Question

According to Newton, the viscous force acting between liquid layers of area $A$ and velocity gradient $\dfrac{\Delta v}{\Delta z}$ is given by $F=-\eta A\dfrac{dv}{dz}$, then the dimensions of $\eta $ are
$[M{{L}^{-2}}{{T}^{-2}}]$
\[[{{M}^{0}}{{L}^{0}}{{T}^{0}}]\]
$[M{{L}^{2}}{{T}^{-2}}]$
$[M{{L}^{-1}}{{T}^{-1}}]$

Answer 1

Hint: For the formula $F=-\eta A\dfrac{dv}{dz}$, perform the dimensional analysis by bringing terms other than $\eta $ to the one side of the equation. As the dimensions of other measures are known.

Formulae used: The dimensional formula of force $F=[ML{{T}^{-2}}]$, Area \[A=[{{M}^{0}}{{L}^{2}}{{T}^{0}}]\] and the terms in velocity gradient $\dfrac{\Delta v}{\Delta z}=[{{M}^{0}}{{L}^{0}}{{T}^{-1}}]$ are used.
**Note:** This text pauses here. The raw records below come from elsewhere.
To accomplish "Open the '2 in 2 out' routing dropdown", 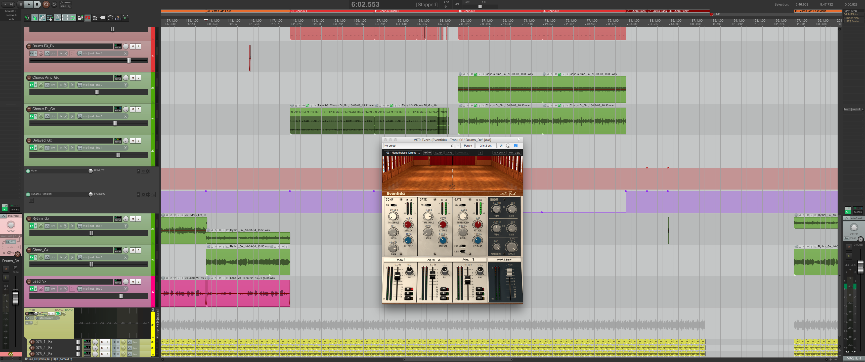I will (x=486, y=145).
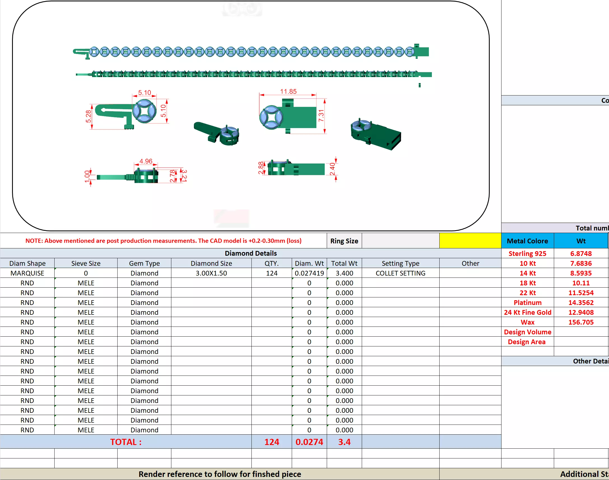Click the COLLET SETTING cell
Screen dimensions: 609x480
click(400, 273)
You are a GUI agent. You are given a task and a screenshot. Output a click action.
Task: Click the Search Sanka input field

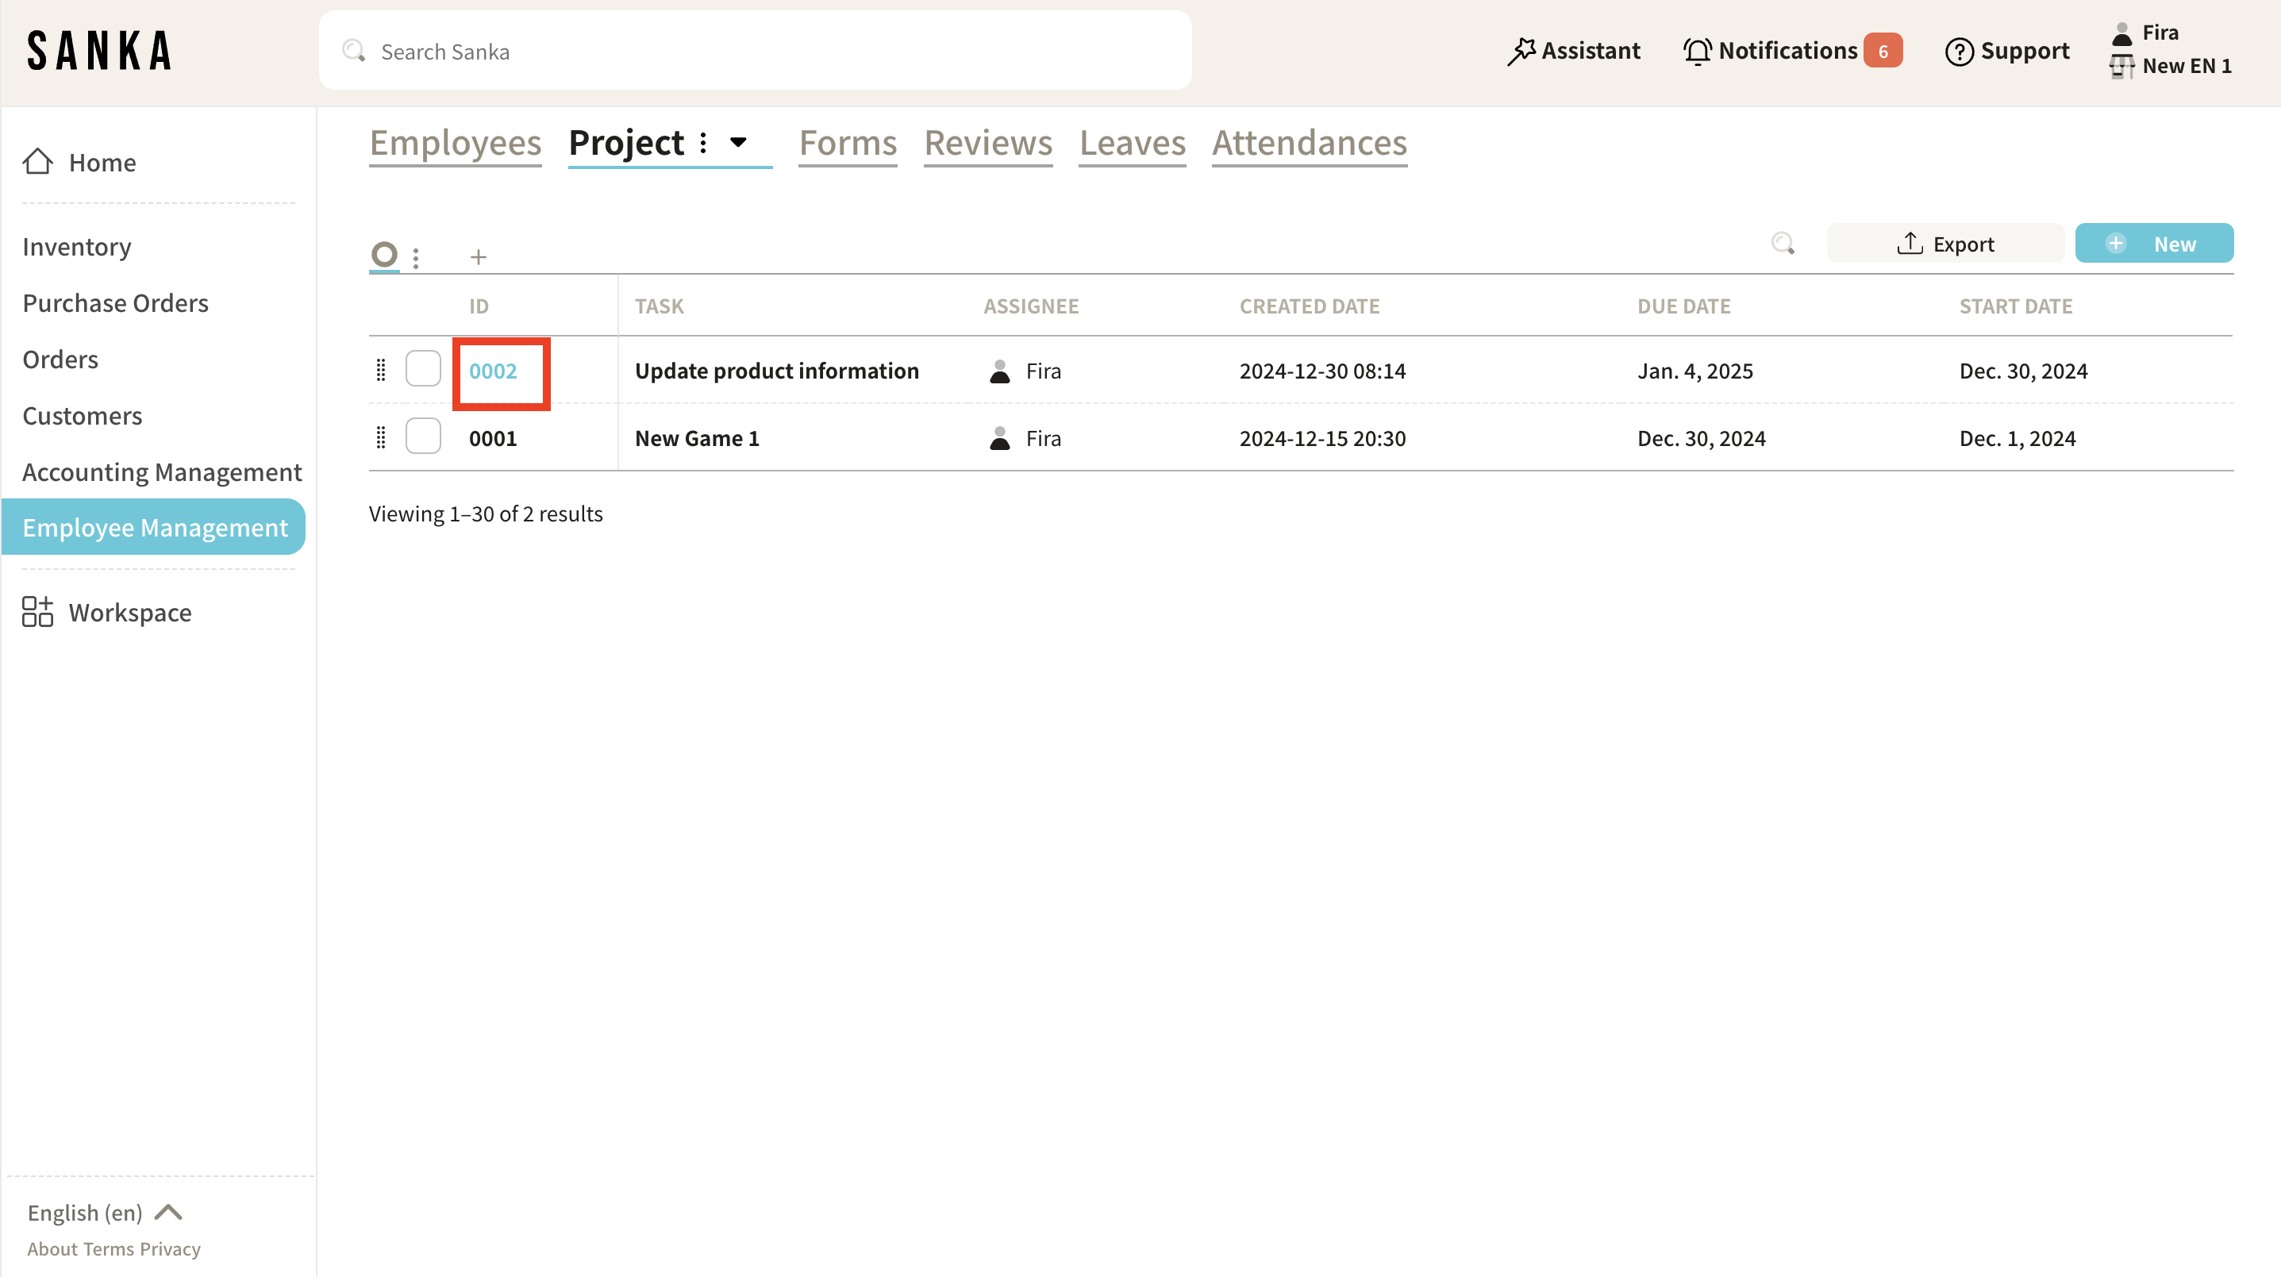pos(754,51)
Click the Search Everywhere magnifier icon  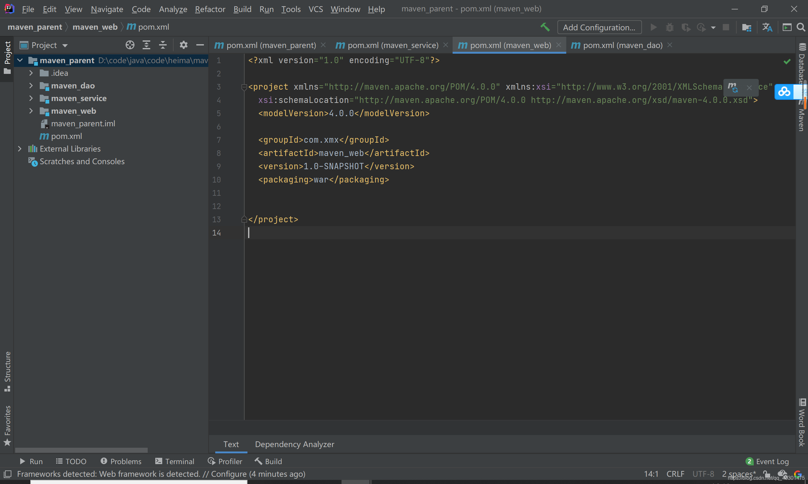801,27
Complete step by step answer:
Do not get overwhelmed by looking at the complex alien formula in the question. Another way to solve this question, if you are unfamiliar with the concepts of viscosity, is to identify the familiar quantities which you can dimensionally remember.
Every quantity can be expressed in the terms of the following seven dimensions
Dimension Symbol
Length L
Mass M
Time T
Electric charge Q
Luminous intensity C
Temperature K
Angle None

For the question, we are concerned with only three dimensions : mass, length and time. If we rearrange the equation
$F=-\eta A\dfrac{dv}{dz}$
to obtain $\eta $on the left side. Then, the equation becomes
$\eta =-\dfrac{F}{A\dfrac{dv}{dz}}=\dfrac{Fdz}{Adv}$
Where, $F$ is force which is mass times acceleration, $A$ is area, $v$ is velocity which and $z$ is depth at which viscosity is being calculated.
The dimensional formulae are:
\[\begin{align}
  & F=[ML{{T}^{-2}}] \\
 & A=[{{M}^{0}}{{L}^{2}}{{T}^{0}}] \\
 & v=[{{M}^{0}}L{{T}^{-1}}] \\
 & z=[{{M}^{0}}L{{T}^{0}}] \\
\end{align}\]
The equation for dimensional formula of $\eta $ becomes
\[\begin{align}
  & \Rightarrow \dfrac{[ML{{T}^{-2}}][{{M}^{0}}L{{T}^{0}}]}{[{{M}^{0}}{{L}^{2}}{{T}^{0}}][{{M}^{0}}L{{T}^{-1}}]} \\
 & \Rightarrow \dfrac{[M{{L}^{2}}{{T}^{-2}}]}{[{{M}^{0}}{{L}^{3}}{{T}^{-1}}]} \\
 & \Rightarrow [M{{L}^{2-3}}{{T}^{-2-(-1)}}] \\
 & \Rightarrow [M{{L}^{-1}}{{T}^{-1}}] \\
\end{align}\]
Therefore, the correct answer to this question is option D, $[M{{L}^{-1}}{{T}^{-1}}]$.
Note: Taking derivative or change ($\Delta $) of a quantity does not change its dimension because it is essentially the difference of the quantity. It can be explained by the fact that the dimensions of two quantities added or subtracted has to be the same to perform the operation, and the resulting quantity also has the same dimension.